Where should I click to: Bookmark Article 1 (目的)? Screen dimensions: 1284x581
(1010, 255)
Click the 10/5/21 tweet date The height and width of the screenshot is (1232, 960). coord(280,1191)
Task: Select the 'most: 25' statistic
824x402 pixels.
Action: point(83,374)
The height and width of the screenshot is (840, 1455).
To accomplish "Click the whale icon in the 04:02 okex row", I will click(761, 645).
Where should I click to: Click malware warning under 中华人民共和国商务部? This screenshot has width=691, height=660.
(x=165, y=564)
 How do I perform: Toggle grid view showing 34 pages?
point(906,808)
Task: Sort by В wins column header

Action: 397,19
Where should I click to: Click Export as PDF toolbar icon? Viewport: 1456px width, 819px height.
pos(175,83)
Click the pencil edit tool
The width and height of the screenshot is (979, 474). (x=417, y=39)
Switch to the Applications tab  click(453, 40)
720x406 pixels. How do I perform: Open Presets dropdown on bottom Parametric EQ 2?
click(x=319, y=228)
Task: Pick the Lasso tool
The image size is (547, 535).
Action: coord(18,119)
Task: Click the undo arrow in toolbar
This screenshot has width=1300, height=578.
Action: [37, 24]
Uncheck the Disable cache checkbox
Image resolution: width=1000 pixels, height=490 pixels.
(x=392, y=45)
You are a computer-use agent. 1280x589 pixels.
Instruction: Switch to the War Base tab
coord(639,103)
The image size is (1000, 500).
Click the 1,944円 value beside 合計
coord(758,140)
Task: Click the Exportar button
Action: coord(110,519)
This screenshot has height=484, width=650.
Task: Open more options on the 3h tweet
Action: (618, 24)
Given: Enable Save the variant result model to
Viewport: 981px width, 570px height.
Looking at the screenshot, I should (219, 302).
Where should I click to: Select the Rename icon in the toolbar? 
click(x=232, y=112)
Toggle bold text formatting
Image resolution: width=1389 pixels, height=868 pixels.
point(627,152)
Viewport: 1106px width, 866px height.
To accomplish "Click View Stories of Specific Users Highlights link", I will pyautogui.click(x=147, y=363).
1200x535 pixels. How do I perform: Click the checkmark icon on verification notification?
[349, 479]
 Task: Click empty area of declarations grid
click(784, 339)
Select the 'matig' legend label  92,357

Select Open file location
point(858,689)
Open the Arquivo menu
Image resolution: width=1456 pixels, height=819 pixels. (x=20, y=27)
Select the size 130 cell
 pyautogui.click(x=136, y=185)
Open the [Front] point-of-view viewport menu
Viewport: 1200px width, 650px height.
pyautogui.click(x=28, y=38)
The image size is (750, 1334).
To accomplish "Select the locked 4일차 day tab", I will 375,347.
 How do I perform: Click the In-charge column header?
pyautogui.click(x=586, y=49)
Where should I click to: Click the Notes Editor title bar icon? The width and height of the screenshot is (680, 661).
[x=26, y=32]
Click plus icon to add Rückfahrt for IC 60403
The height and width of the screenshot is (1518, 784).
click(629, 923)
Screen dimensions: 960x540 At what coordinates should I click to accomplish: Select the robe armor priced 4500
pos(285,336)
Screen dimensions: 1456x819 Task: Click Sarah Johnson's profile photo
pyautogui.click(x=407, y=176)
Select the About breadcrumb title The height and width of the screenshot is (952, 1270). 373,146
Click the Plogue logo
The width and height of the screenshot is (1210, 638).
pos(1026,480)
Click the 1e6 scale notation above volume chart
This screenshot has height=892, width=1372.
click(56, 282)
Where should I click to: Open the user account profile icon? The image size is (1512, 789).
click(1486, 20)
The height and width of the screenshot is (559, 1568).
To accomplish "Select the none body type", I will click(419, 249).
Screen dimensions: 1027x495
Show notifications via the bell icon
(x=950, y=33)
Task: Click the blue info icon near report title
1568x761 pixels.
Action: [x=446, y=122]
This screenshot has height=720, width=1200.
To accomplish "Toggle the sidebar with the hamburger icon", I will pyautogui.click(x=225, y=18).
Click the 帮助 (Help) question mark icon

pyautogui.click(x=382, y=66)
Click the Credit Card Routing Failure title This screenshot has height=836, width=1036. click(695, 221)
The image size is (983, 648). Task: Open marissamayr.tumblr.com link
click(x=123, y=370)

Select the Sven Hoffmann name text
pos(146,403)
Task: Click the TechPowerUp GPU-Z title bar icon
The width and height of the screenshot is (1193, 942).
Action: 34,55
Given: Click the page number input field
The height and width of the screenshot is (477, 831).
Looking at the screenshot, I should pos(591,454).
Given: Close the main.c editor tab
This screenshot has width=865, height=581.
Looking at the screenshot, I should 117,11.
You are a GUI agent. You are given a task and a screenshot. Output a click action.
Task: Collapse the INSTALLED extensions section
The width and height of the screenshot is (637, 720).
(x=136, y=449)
####
**PROBLEM TO SOLVE:** Copy out the data word for word, beginning with its first line and continuing through the line that contains "Action: coord(18,119)".

**SOLVED PROBLEM:**
Where should I click to: Bookmark Article 1 (目的)? Screen dimensions: 1284x581
(1010, 255)
Click the 10/5/21 tweet date The height and width of the screenshot is (1232, 960). coord(280,1191)
Task: Select the 'most: 25' statistic
824x402 pixels.
Action: point(83,374)
The height and width of the screenshot is (840, 1455).
To accomplish "Click the whale icon in the 04:02 okex row", I will click(761, 645).
Where should I click to: Click malware warning under 中华人民共和国商务部? This screenshot has width=691, height=660.
(x=165, y=564)
 How do I perform: Toggle grid view showing 34 pages?
point(906,808)
Task: Sort by В wins column header

Action: 397,19
Where should I click to: Click Export as PDF toolbar icon? Viewport: 1456px width, 819px height.
pos(175,83)
Click the pencil edit tool
The width and height of the screenshot is (979, 474). (x=417, y=39)
Switch to the Applications tab  click(453, 40)
720x406 pixels. How do I perform: Open Presets dropdown on bottom Parametric EQ 2?
click(x=319, y=228)
Task: Pick the Lasso tool
The image size is (547, 535).
Action: coord(18,119)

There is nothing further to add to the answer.